** START Record set **
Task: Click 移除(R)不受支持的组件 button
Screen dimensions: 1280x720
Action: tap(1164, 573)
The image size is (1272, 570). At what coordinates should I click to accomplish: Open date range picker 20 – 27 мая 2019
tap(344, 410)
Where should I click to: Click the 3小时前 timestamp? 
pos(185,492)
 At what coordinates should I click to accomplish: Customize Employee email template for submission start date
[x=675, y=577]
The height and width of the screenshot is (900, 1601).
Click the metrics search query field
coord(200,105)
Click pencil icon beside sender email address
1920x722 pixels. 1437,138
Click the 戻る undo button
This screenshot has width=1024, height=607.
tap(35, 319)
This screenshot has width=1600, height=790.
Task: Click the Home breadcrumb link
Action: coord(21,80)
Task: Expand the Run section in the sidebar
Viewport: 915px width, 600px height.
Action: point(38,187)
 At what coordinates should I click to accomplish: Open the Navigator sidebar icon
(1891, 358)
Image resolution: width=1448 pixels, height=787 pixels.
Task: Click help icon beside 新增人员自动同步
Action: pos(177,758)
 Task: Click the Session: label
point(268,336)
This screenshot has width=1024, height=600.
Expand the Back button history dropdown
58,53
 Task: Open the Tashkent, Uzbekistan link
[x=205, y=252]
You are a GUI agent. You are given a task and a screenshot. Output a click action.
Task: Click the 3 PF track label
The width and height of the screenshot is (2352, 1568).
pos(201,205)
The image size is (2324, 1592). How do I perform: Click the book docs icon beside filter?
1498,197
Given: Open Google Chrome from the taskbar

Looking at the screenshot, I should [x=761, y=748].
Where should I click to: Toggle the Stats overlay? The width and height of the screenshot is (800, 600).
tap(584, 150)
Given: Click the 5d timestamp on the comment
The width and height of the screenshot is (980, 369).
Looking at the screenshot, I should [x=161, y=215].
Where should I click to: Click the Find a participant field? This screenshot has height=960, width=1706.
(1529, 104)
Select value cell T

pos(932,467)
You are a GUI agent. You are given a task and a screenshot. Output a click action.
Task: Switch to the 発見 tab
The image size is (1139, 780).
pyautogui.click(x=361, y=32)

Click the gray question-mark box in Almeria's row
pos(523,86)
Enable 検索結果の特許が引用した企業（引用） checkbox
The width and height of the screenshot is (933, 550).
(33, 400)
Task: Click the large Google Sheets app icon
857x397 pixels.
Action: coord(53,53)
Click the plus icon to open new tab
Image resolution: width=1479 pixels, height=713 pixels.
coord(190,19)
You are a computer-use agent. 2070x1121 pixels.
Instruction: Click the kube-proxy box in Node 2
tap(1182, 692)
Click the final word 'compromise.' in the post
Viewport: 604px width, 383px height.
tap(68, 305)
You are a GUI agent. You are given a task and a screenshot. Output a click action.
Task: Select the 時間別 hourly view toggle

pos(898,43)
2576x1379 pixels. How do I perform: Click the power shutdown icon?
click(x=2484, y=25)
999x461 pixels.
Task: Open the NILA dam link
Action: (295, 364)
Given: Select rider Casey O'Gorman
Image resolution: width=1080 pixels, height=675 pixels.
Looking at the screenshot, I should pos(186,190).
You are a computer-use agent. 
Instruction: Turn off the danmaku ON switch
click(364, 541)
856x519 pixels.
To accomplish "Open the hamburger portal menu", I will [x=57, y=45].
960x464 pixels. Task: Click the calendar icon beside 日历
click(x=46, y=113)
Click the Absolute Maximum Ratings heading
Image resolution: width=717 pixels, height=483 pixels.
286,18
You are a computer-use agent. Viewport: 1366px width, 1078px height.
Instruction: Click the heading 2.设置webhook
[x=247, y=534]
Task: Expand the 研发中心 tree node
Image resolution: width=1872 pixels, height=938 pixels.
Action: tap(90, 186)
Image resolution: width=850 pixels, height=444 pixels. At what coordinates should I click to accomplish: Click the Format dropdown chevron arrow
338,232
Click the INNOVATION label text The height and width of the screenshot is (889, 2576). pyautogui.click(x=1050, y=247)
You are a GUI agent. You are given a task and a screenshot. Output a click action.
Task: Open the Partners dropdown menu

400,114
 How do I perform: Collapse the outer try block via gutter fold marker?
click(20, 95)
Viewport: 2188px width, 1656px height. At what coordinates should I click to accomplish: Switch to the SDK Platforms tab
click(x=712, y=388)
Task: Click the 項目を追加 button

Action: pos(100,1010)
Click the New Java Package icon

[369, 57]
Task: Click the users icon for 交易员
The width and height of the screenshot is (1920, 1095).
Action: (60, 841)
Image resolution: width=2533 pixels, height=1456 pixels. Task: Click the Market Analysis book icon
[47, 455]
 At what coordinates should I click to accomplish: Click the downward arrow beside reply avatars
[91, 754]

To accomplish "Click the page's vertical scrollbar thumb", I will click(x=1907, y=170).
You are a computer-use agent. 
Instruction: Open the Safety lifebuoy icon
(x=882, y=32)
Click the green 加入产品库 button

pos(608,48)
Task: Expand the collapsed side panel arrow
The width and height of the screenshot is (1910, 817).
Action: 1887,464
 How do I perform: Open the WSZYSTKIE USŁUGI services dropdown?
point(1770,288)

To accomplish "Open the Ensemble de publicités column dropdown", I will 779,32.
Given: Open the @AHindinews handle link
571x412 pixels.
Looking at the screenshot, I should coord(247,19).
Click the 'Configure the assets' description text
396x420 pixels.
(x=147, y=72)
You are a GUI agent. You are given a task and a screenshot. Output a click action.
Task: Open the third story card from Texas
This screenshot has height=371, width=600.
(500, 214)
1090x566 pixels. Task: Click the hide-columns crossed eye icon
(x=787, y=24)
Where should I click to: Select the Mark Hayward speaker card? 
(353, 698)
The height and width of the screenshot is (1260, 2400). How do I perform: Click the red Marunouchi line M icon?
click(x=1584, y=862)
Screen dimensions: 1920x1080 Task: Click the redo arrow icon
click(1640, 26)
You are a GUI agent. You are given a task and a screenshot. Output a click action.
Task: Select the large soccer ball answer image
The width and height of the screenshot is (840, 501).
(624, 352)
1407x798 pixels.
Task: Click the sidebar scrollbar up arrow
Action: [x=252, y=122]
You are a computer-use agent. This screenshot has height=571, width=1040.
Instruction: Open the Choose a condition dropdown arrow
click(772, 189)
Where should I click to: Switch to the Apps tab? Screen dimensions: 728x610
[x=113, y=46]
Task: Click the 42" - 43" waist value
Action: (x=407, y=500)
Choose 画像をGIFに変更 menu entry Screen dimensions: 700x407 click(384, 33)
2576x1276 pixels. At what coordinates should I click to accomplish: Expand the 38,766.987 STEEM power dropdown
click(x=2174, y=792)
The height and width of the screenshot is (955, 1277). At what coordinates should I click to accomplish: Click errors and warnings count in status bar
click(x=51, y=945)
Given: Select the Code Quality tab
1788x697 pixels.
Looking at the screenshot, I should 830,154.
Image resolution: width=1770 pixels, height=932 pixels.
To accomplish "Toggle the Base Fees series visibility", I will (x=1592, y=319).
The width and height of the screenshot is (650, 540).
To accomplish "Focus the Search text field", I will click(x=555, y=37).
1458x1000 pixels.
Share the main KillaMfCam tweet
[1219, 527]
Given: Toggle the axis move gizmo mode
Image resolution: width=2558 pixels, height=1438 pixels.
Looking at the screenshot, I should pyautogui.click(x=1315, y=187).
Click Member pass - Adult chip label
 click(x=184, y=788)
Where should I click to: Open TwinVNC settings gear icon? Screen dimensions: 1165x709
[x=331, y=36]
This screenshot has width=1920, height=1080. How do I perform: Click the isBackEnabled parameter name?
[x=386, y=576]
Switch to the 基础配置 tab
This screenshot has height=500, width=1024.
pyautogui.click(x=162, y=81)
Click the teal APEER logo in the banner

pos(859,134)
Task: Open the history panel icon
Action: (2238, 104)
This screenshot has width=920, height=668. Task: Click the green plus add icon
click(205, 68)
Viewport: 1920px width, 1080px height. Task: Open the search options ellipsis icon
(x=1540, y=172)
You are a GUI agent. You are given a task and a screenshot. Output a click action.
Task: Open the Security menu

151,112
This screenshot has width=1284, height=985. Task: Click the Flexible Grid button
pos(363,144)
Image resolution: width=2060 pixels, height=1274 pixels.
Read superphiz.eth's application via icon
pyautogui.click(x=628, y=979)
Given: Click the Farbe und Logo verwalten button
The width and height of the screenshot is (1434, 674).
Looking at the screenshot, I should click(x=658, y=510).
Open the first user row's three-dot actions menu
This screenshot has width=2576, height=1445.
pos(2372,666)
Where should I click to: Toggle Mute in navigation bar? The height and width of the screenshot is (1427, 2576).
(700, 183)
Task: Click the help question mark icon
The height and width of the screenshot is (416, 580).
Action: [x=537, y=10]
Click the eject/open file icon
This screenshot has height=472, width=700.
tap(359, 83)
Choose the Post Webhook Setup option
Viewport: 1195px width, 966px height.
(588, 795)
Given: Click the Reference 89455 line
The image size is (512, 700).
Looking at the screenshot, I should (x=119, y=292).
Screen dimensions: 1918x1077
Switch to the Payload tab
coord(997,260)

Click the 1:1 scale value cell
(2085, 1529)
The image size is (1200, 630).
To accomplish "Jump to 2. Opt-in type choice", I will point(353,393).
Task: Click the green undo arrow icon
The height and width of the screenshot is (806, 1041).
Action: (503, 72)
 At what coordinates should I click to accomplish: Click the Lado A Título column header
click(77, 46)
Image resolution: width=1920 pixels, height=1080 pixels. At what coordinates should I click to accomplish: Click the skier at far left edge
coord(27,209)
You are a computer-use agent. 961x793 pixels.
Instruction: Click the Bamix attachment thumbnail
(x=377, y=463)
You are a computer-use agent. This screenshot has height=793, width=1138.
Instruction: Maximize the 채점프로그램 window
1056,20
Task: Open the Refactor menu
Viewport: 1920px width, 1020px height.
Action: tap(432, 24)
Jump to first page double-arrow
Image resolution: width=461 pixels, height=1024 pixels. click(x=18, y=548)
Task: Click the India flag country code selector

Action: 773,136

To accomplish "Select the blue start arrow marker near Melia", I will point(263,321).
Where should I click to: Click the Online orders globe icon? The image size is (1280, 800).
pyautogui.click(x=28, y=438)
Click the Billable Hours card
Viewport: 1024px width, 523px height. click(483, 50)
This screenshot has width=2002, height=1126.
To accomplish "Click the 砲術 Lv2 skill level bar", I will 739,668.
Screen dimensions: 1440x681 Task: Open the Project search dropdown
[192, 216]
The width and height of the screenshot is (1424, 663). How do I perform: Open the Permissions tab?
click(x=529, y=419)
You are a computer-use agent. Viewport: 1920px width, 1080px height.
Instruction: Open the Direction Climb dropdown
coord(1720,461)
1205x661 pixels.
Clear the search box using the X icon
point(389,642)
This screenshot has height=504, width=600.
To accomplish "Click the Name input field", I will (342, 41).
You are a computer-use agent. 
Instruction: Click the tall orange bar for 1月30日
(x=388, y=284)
** END Record set **
▶ Work to be completed: Identify each line in the data that contains the word "book", and copy those lines.

▶ Correct result:
The image size is (2324, 1592). How do I perform: Click the book docs icon beside filter?
Image resolution: width=2533 pixels, height=1456 pixels. Task: Click the Market Analysis book icon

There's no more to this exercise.